Rencontre avec Birgitta Jónsdóttir à Paris

Rencontre animée par Martin Untersinger du journal Le Monde

Samedi 17 septembre de 15 à 16 h à l’auditorium du Monde

 80 Boulevard Auguste-Blanqui – 75013 Paris M° 6 Stations Corvisart ou Glacière

M° 5, 6 et 7 Station Place d’Italie Bus 21, arrêt Glacière Parking : Place d’Italie

 

Birgitta Jónsdóttir, la « poéticienne », est une femme politique et militante pour la liberté de la presse islandaise.
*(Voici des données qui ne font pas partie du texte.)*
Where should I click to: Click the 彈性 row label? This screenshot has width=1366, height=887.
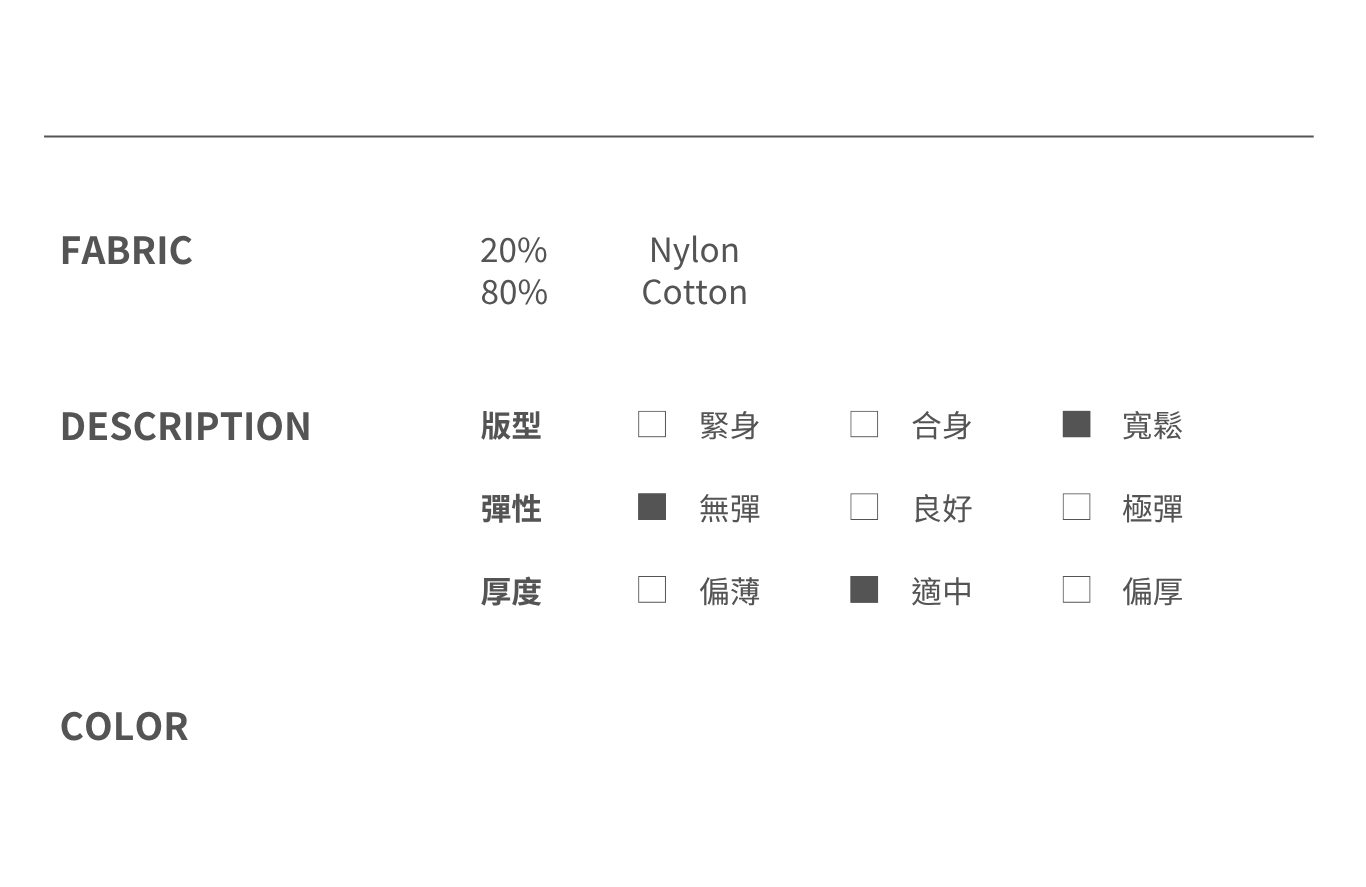(x=511, y=509)
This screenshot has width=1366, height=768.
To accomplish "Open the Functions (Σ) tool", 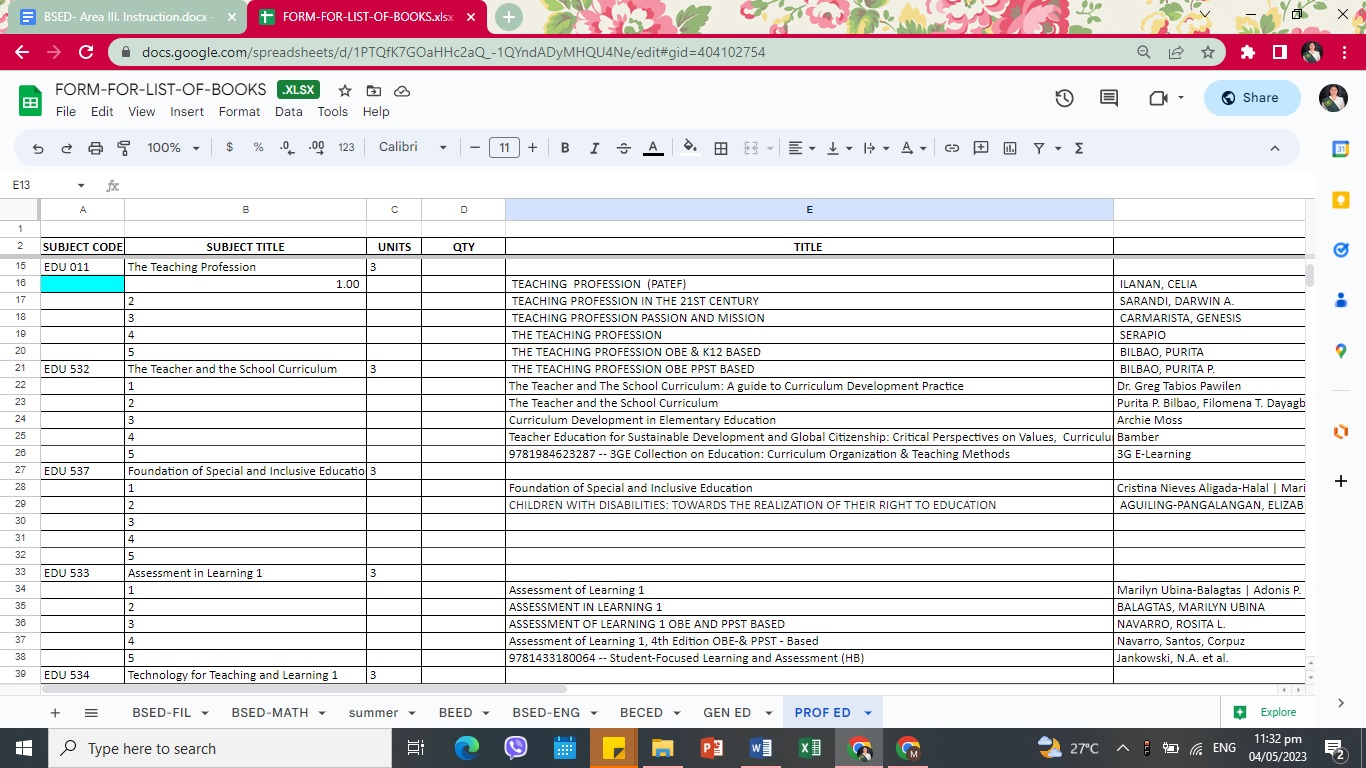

Elle est membre de l’Alþing depuis avril 2009, représentant à l’origine le parti politique Mouvement des citoyens, un mouvement visant la réforme démocratique au-delà des partis politiques de gauche et de droite, puis le parti Le Mouvement et représentant actuellement le Parti pirate islandais qu’elle a fondé en 2012.

Elle est pressentie pour devenir la prochaine première ministre de l’Islande, et veut en finir avec la politique du court-terme.

 

Actualités islandaises – Juillet-Août 2016 (par Michel Sallé)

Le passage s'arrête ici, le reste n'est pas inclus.